◆ **EXCERPTED RECORDS**
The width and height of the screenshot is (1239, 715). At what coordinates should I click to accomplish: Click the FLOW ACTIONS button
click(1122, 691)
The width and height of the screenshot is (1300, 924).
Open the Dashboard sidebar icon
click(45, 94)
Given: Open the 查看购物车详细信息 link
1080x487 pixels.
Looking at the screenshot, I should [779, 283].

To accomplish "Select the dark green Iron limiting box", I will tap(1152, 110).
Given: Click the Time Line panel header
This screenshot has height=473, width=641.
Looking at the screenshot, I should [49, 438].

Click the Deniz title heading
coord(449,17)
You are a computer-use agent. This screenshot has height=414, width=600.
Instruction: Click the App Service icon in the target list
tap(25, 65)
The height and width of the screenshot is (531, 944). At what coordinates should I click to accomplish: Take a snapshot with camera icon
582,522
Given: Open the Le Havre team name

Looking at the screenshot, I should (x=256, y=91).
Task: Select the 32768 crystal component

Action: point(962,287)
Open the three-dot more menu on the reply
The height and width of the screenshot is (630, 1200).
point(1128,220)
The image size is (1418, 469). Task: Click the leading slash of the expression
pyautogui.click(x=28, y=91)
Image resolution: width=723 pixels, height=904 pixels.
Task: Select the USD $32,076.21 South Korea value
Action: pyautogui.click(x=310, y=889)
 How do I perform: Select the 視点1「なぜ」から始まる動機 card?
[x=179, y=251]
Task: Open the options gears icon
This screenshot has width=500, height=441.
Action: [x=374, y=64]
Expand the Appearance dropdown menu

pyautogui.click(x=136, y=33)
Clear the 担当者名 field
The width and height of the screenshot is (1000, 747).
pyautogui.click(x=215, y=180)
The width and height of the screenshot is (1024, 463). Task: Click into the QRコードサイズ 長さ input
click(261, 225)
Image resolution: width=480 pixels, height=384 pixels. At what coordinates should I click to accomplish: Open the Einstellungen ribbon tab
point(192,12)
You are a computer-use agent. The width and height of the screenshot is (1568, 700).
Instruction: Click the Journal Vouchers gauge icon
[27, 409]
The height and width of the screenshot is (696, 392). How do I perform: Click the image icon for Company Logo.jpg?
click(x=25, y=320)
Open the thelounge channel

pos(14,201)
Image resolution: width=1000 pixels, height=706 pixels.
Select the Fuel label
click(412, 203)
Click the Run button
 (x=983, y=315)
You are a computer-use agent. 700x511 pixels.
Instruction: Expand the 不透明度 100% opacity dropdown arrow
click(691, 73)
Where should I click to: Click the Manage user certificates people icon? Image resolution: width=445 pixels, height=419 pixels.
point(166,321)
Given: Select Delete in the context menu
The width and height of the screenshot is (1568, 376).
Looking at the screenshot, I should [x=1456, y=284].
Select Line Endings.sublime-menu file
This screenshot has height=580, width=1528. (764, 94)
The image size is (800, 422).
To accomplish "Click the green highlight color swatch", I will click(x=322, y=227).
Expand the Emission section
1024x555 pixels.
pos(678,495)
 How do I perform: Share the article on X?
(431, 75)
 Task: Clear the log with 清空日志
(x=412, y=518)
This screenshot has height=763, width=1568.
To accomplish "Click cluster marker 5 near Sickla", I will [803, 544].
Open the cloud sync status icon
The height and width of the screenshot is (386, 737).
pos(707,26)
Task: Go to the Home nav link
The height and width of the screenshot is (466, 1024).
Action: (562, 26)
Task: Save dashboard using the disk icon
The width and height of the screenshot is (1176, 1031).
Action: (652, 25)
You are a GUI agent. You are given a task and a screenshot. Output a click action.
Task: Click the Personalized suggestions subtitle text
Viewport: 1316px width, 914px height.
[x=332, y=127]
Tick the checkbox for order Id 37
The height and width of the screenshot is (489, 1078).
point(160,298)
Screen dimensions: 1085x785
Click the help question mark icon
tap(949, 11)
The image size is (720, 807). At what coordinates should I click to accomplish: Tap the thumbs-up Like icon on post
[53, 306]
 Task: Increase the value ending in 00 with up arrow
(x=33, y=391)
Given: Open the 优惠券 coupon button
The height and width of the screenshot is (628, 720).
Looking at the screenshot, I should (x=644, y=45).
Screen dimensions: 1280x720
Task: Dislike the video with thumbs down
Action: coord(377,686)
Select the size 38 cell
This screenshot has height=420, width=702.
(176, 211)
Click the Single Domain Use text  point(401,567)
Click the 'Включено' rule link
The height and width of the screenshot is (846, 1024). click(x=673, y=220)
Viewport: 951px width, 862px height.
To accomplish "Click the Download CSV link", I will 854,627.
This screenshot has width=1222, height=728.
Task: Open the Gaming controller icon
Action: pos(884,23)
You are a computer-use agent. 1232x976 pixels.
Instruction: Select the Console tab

◆ **EXERCISE GOAL**
Your task is to repeat the data exactly; please include every line.

◆ **PROBLEM SOLUTION**
The width and height of the screenshot is (1239, 715). At what coordinates should I click to accomplish: Click the FLOW ACTIONS button
click(1122, 691)
The width and height of the screenshot is (1300, 924).
Open the Dashboard sidebar icon
click(45, 94)
Given: Open the 查看购物车详细信息 link
1080x487 pixels.
Looking at the screenshot, I should [779, 283].

To accomplish "Select the dark green Iron limiting box", I will tap(1152, 110).
Given: Click the Time Line panel header
This screenshot has height=473, width=641.
Looking at the screenshot, I should [49, 438].

Click the Deniz title heading
coord(449,17)
You are a computer-use agent. This screenshot has height=414, width=600.
Instruction: Click the App Service icon in the target list
tap(25, 65)
The height and width of the screenshot is (531, 944). At what coordinates should I click to accomplish: Take a snapshot with camera icon
582,522
Given: Open the Le Havre team name

Looking at the screenshot, I should (x=256, y=91).
Task: Select the 32768 crystal component

Action: point(962,287)
Open the three-dot more menu on the reply
The height and width of the screenshot is (630, 1200).
point(1128,220)
The image size is (1418, 469). Task: Click the leading slash of the expression
pyautogui.click(x=28, y=91)
Image resolution: width=723 pixels, height=904 pixels.
Task: Select the USD $32,076.21 South Korea value
Action: pyautogui.click(x=310, y=889)
 How do I perform: Select the 視点1「なぜ」から始まる動機 card?
[x=179, y=251]
Task: Open the options gears icon
This screenshot has width=500, height=441.
Action: [x=374, y=64]
Expand the Appearance dropdown menu

pyautogui.click(x=136, y=33)
Clear the 担当者名 field
The width and height of the screenshot is (1000, 747).
pyautogui.click(x=215, y=180)
The width and height of the screenshot is (1024, 463). Task: Click into the QRコードサイズ 長さ input
click(261, 225)
Image resolution: width=480 pixels, height=384 pixels. At what coordinates should I click to accomplish: Open the Einstellungen ribbon tab
point(192,12)
You are a computer-use agent. The width and height of the screenshot is (1568, 700).
Instruction: Click the Journal Vouchers gauge icon
[27, 409]
The height and width of the screenshot is (696, 392). How do I perform: Click the image icon for Company Logo.jpg?
click(x=25, y=320)
Open the thelounge channel

pos(14,201)
Image resolution: width=1000 pixels, height=706 pixels.
Select the Fuel label
click(412, 203)
Click the Run button
 (x=983, y=315)
You are a computer-use agent. 700x511 pixels.
Instruction: Expand the 不透明度 100% opacity dropdown arrow
click(691, 73)
Where should I click to: Click the Manage user certificates people icon? Image resolution: width=445 pixels, height=419 pixels.
point(166,321)
Given: Select Delete in the context menu
The width and height of the screenshot is (1568, 376).
Looking at the screenshot, I should [x=1456, y=284].
Select Line Endings.sublime-menu file
This screenshot has height=580, width=1528. (764, 94)
The image size is (800, 422).
To accomplish "Click the green highlight color swatch", I will click(x=322, y=227).
Expand the Emission section
1024x555 pixels.
pos(678,495)
 How do I perform: Share the article on X?
(431, 75)
 Task: Clear the log with 清空日志
(x=412, y=518)
This screenshot has height=763, width=1568.
To accomplish "Click cluster marker 5 near Sickla", I will [803, 544].
Open the cloud sync status icon
The height and width of the screenshot is (386, 737).
pos(707,26)
Task: Go to the Home nav link
The height and width of the screenshot is (466, 1024).
Action: (562, 26)
Task: Save dashboard using the disk icon
The width and height of the screenshot is (1176, 1031).
Action: (652, 25)
You are a GUI agent. You are given a task and a screenshot. Output a click action.
Task: Click the Personalized suggestions subtitle text
Viewport: 1316px width, 914px height.
[x=332, y=127]
Tick the checkbox for order Id 37
The height and width of the screenshot is (489, 1078).
point(160,298)
Screen dimensions: 1085x785
Click the help question mark icon
tap(949, 11)
The image size is (720, 807). At what coordinates should I click to accomplish: Tap the thumbs-up Like icon on post
[53, 306]
 Task: Increase the value ending in 00 with up arrow
(x=33, y=391)
Given: Open the 优惠券 coupon button
The height and width of the screenshot is (628, 720).
Looking at the screenshot, I should (x=644, y=45).
Screen dimensions: 1280x720
Task: Dislike the video with thumbs down
Action: coord(377,686)
Select the size 38 cell
This screenshot has height=420, width=702.
(176, 211)
Click the Single Domain Use text  point(401,567)
Click the 'Включено' rule link
The height and width of the screenshot is (846, 1024). click(x=673, y=220)
Viewport: 951px width, 862px height.
To accomplish "Click the Download CSV link", I will 854,627.
This screenshot has width=1222, height=728.
Task: Open the Gaming controller icon
Action: pos(884,23)
You are a computer-use agent. 1232x976 pixels.
Instruction: Select the Console tab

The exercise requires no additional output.